[PATCH] D27415: [ELF] - Replace MergeOutputSection with synthetic input section MergeSection.

Fri Jan 27 03:02:50 PST 2017

grimar added a comment.

In https://reviews.llvm.org/D27415#657878, @ruiu wrote:

> I probably do not understand what you are trying to solve.
>
> Currently, LLD merges two mergeable input sections if they have the same name, types and section flags.
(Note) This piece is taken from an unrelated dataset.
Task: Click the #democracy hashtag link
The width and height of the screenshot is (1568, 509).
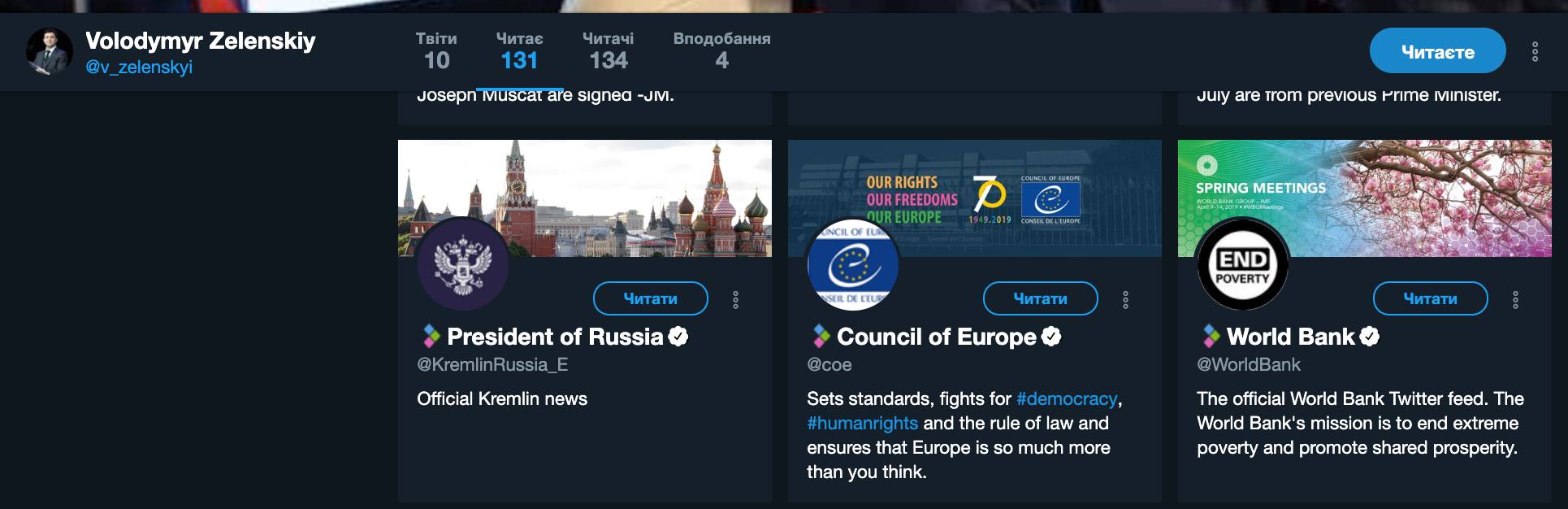Action: coord(1067,398)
But, you are saying that that is not always correct, right?
>
> Can you briefly describe the exact semantics this patch is trying to implement, and then why you think that is the better behavior?

I am trying to solve issue I am demonstrating at https://reviews.llvm.org/D29217 page.
It has:

  .section .aaa.1,"a"
  .byte 11
  .section .aaa.2,"a"
  .byte 22

  .section .bbb.1,"aMS", at progbits,1
  .asciz "foo"
  .section .bbb.2,"aMS", at progbits,1
  .asciz "foo"

  .section .ccc.1,"a"
  .byte 33
  .section .ccc.2,"a"
  .byte 44

It has also symbols assignments to A and B that should mark the start/end of .ccc :

  .rodata : { *(.aaa.*) *(.bbb.*) A = .; *(.ccc.*) B = .; }

**1. LLD currently (clean head revision) do: **

It creates 2 output .rodata sections:
.rodata (.aaa.1 .aaa.2 .ccc.1 .ccc.2)
.rodata (.bbb.1 .bbb.2)

And because of that it assigns values of A and B wrong currently. I think the cleanest way to fix is implement synthetic merge section instead of MergeOutputSection.
(this is what this patch was about, right ?)
That way output should be single .rodata section which consist of [ .aaa.1 .aaa.2, synthetic section holding <.bbb.1 and .bbb.2>, .ccc.1, .ccc.2]. And symbols will be assigned correctly then.
Output will probably be equal to bfd/gold, btw.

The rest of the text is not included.